Data for this task:
--*--

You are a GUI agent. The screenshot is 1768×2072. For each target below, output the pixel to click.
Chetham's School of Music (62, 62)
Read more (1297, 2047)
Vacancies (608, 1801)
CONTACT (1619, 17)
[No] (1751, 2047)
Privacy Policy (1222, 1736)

--*--

Exercise details: Every entry must be quoted exactly as it appears above.

Answer section:
You are a GUI agent. The screenshot is 1768×2072. For each target below, output the pixel to click.
Chetham's School of Music (62, 62)
Read more (1297, 2047)
Vacancies (608, 1801)
CONTACT (1619, 17)
[No] (1751, 2047)
Privacy Policy (1222, 1736)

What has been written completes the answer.